#### Exercise requirements:
With the pictures left out, print exactly the lines below that run from the one containing "The image size is (1456, 819)." through the one containing "Task: Open article 安全升级，蝉知2.5.2发布".
(Given records begins)
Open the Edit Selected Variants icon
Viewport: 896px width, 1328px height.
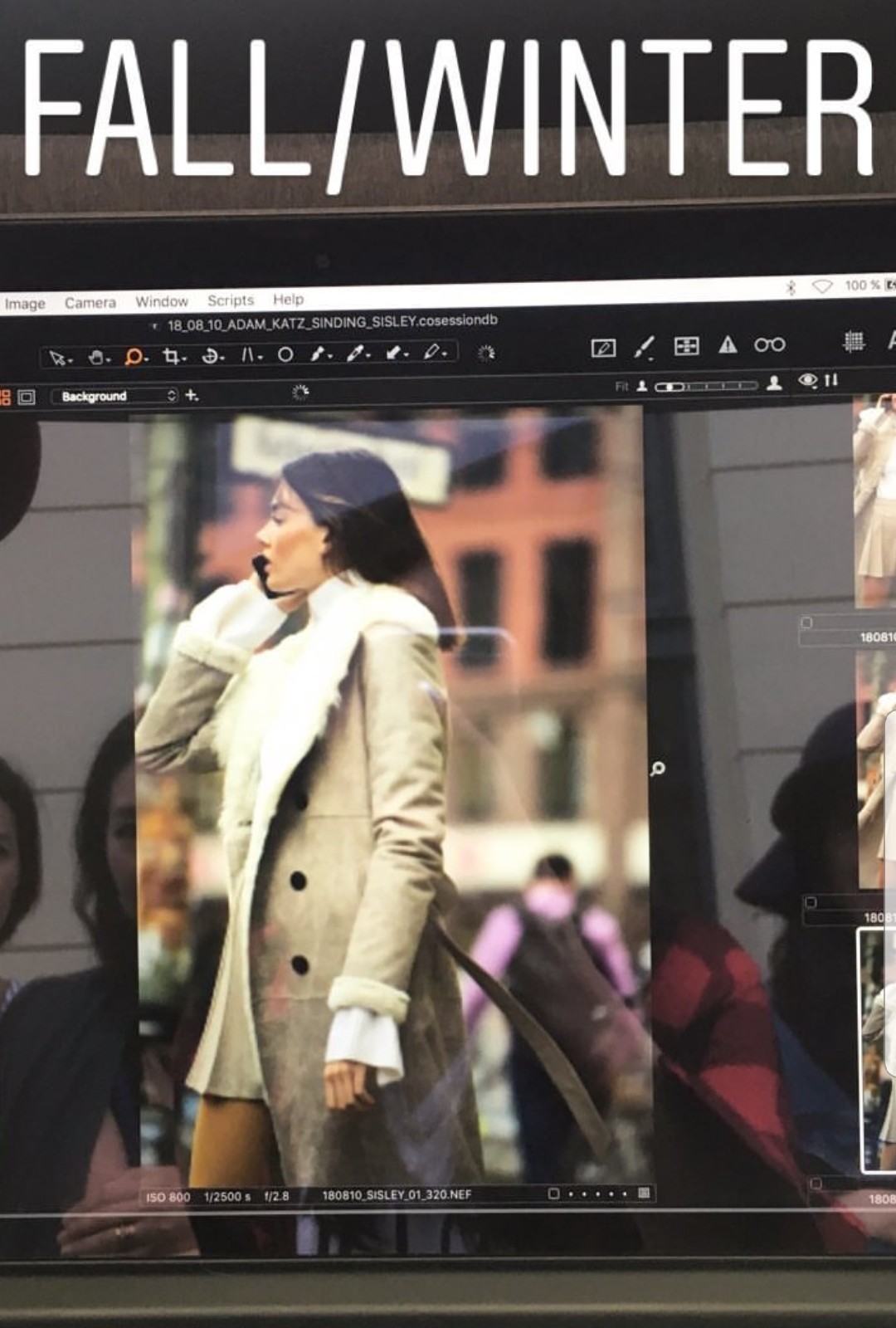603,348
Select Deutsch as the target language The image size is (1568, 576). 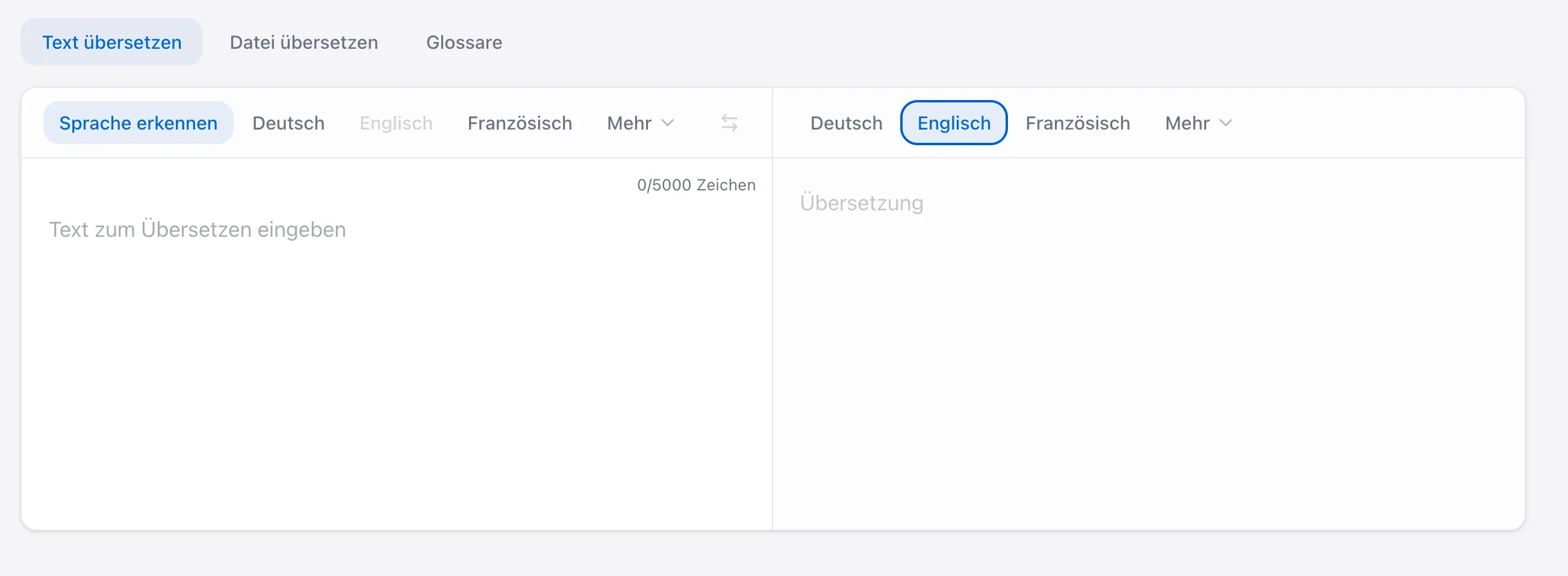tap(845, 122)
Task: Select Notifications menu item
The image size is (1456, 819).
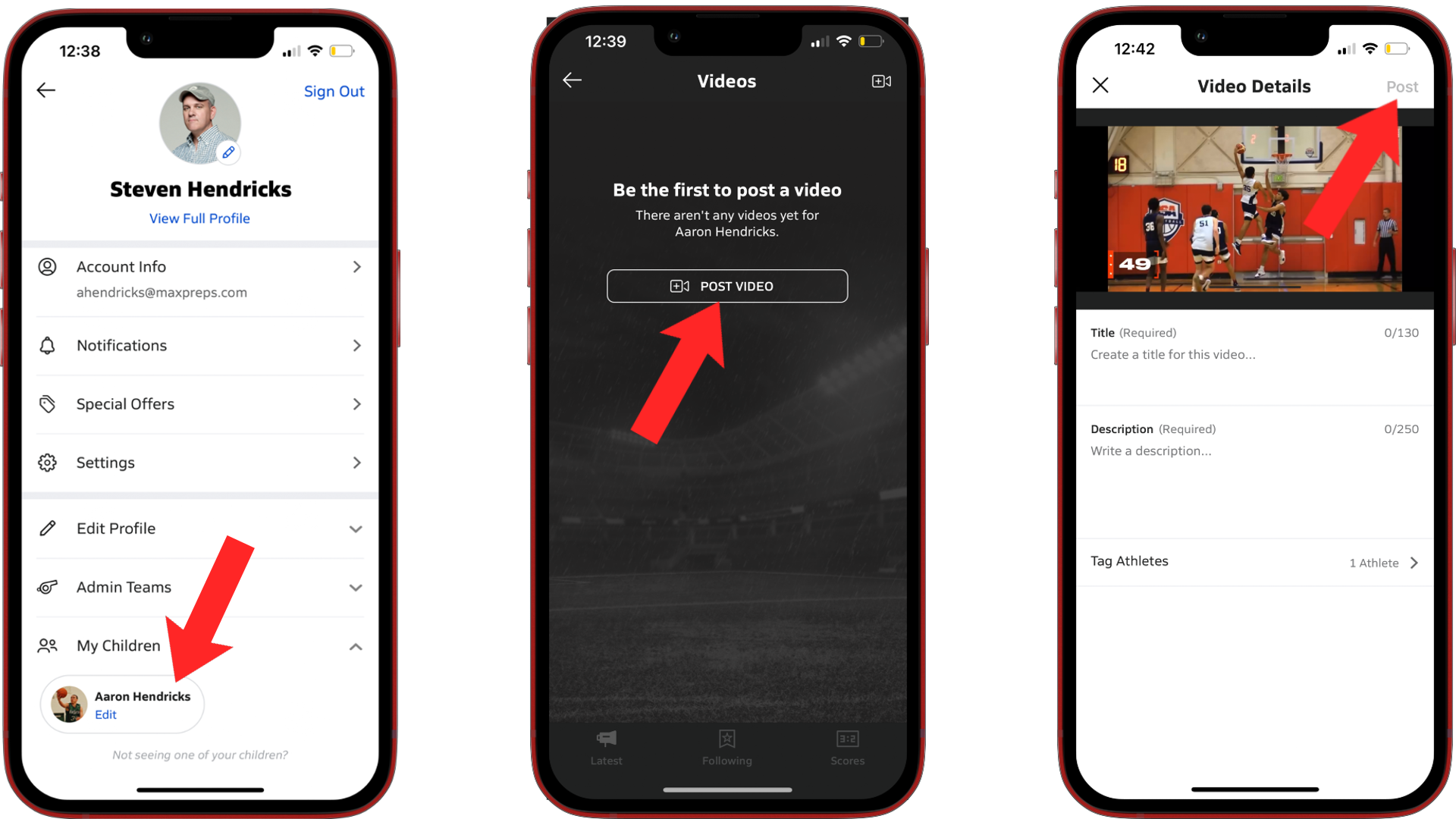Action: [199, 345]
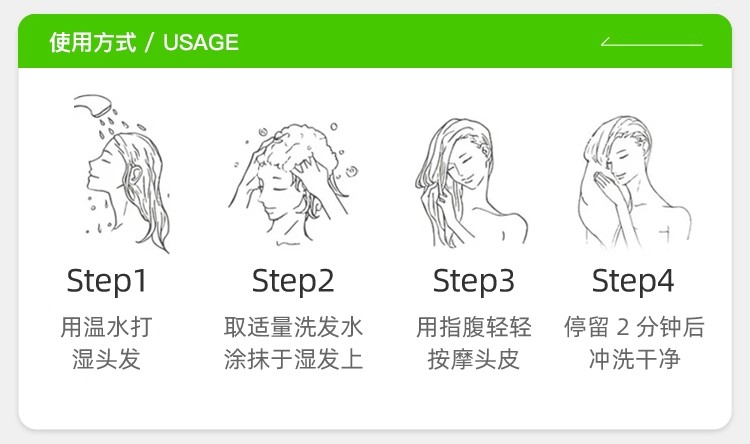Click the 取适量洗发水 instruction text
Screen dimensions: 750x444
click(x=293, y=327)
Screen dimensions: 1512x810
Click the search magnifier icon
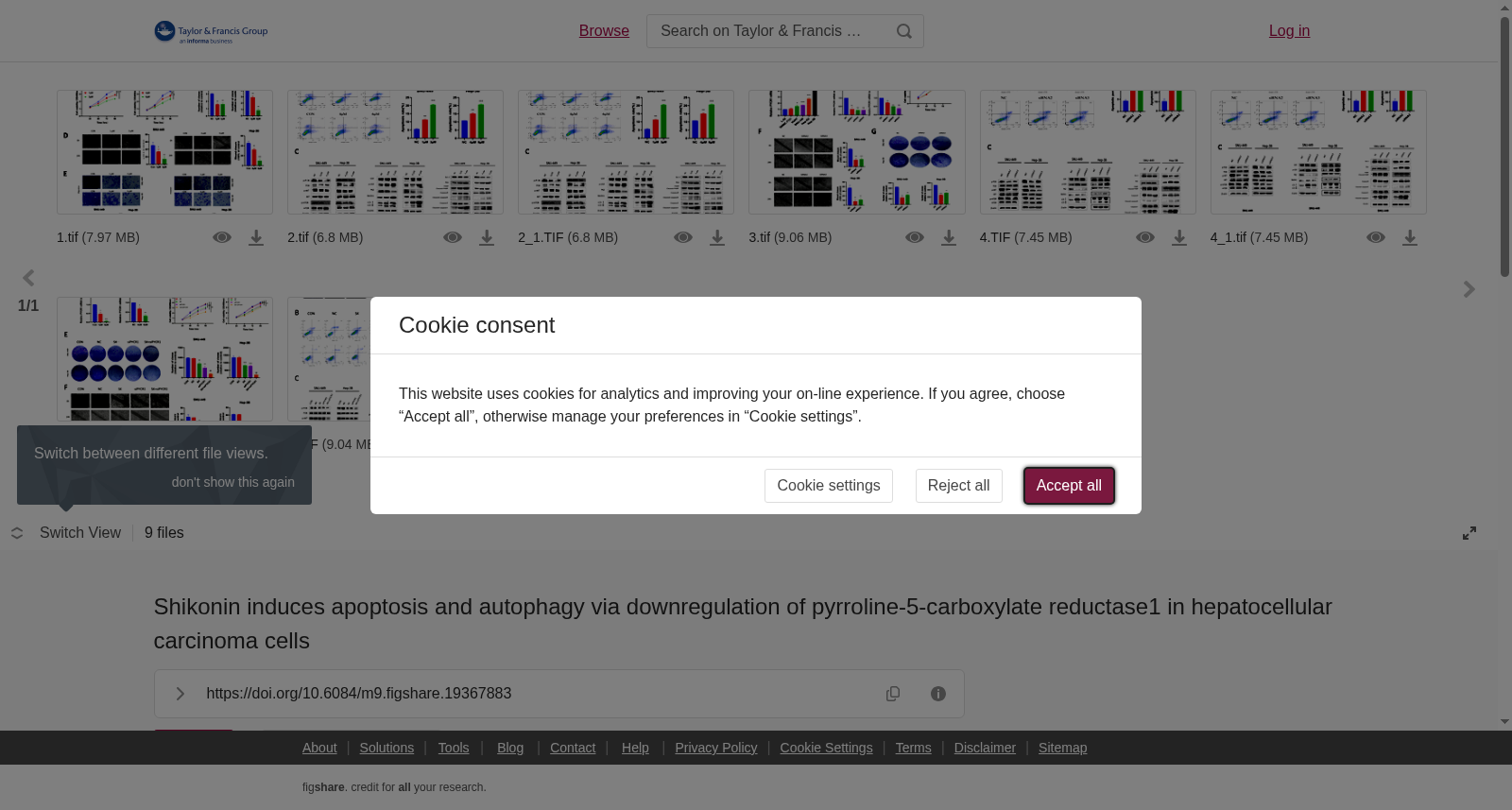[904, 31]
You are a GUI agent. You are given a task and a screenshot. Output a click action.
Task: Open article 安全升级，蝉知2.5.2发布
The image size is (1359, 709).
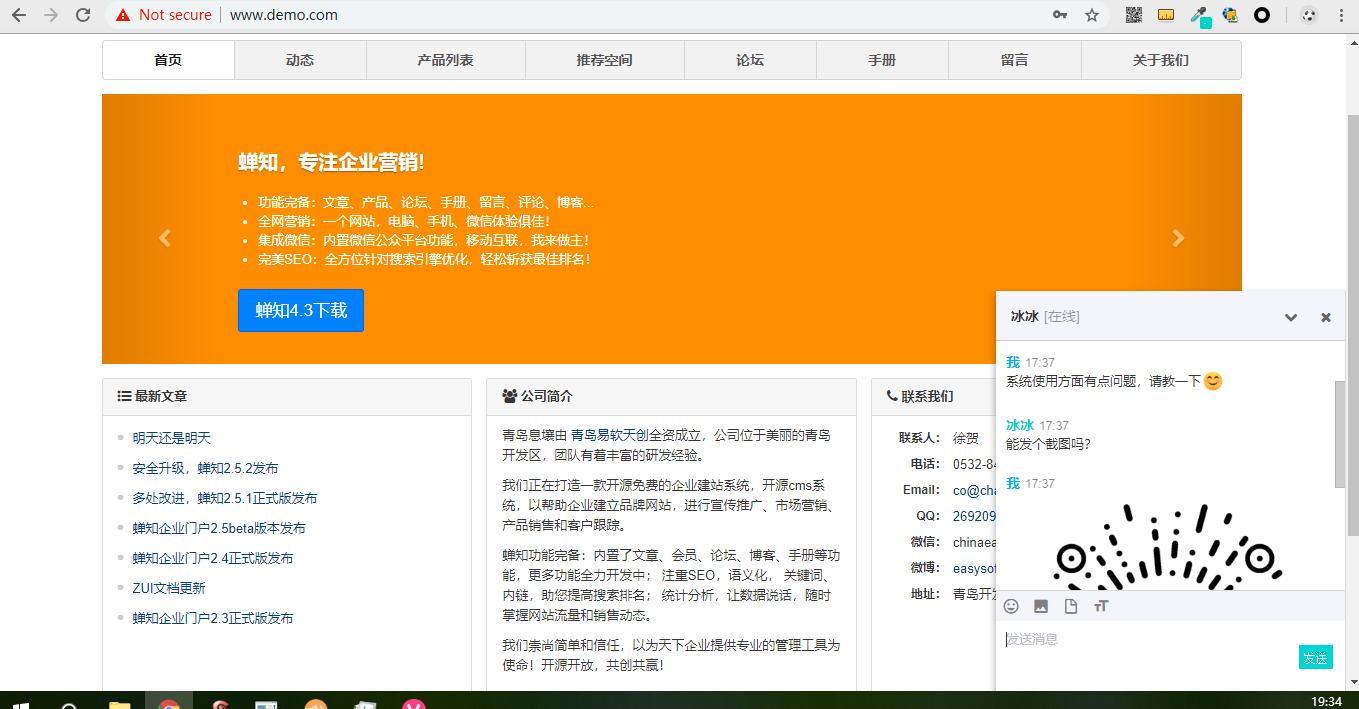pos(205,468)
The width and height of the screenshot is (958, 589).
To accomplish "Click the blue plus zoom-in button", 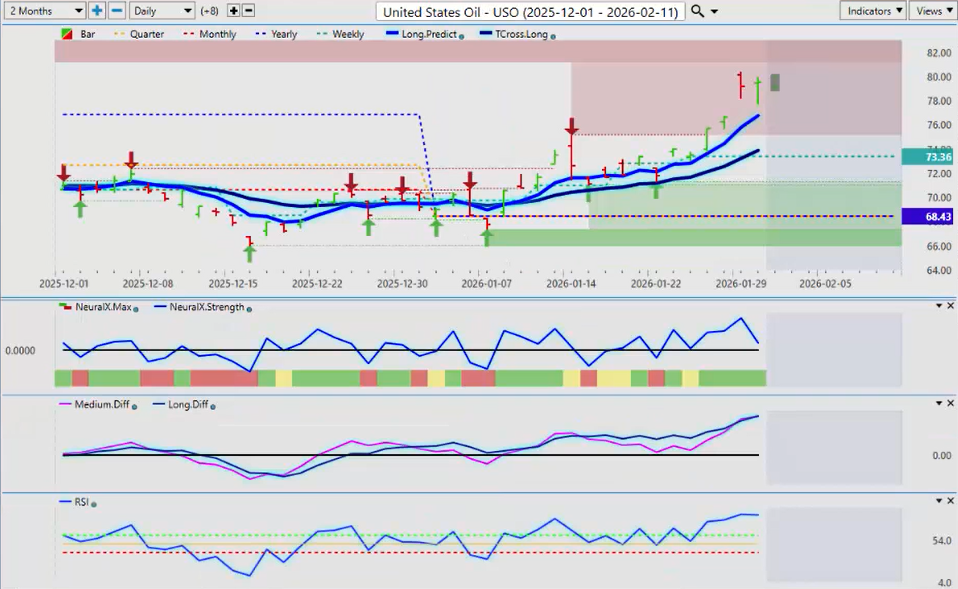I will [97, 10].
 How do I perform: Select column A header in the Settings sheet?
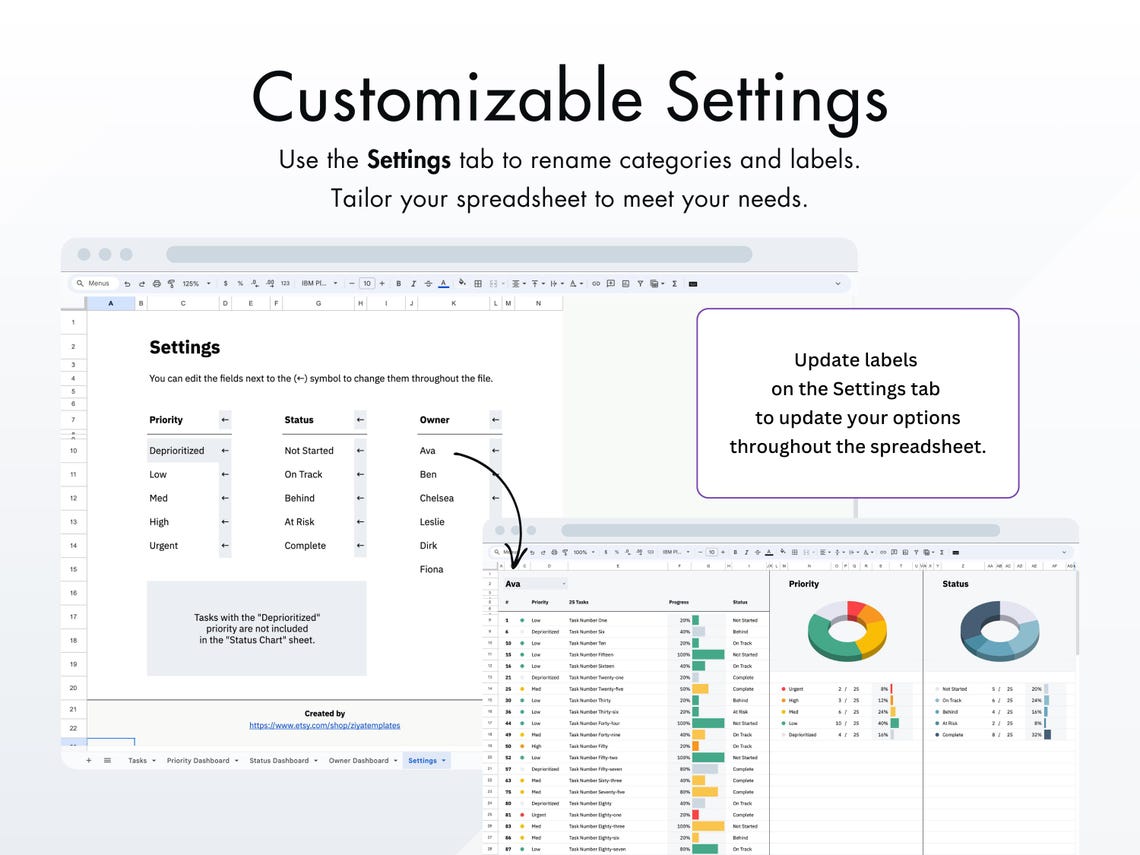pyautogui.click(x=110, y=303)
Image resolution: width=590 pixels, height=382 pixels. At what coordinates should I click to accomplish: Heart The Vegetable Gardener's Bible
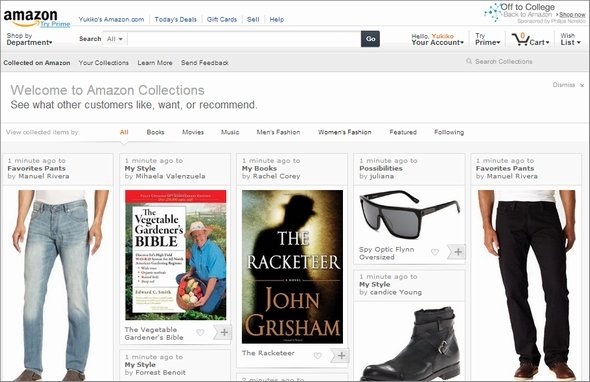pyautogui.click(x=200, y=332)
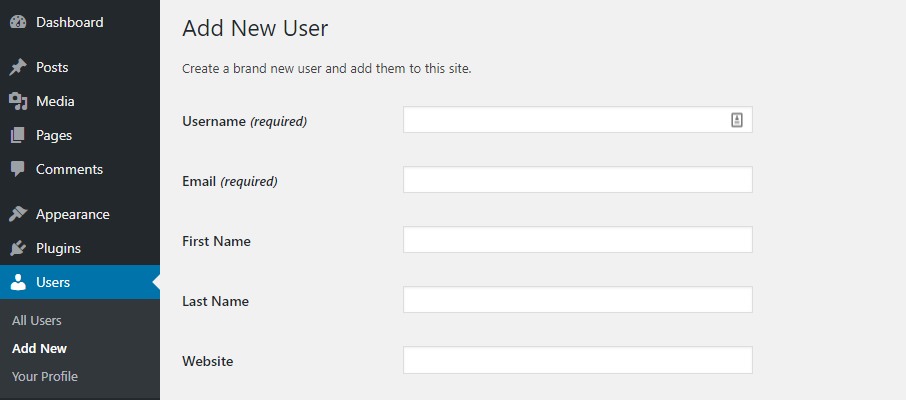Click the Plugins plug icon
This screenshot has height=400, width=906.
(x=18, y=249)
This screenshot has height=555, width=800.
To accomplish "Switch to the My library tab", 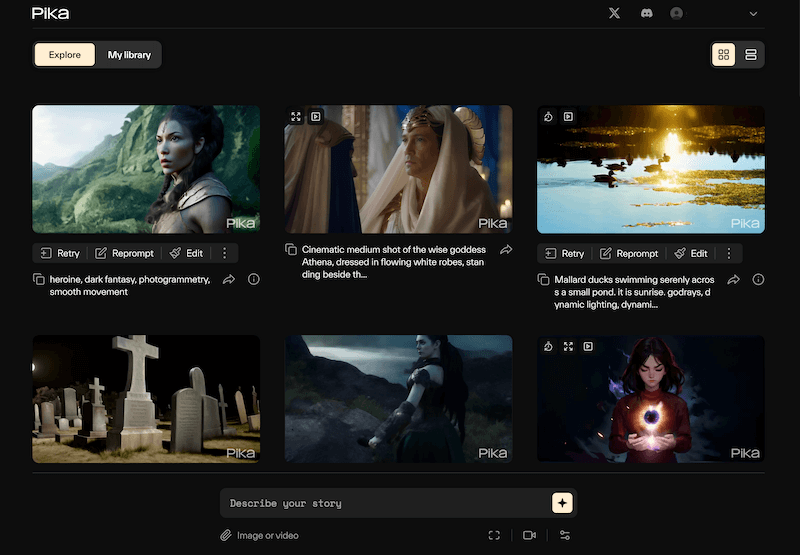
(Given records ends)
#### Output of the task:
The image size is (1456, 819).
Action: [199, 345]
Click the 取适量洗发水 instruction text
Screen dimensions: 750x444
click(x=293, y=327)
Screen dimensions: 1512x810
Click the search magnifier icon
[904, 31]
You are a GUI agent. You are given a task and a screenshot. Output a click action.
Task: Open article 安全升级，蝉知2.5.2发布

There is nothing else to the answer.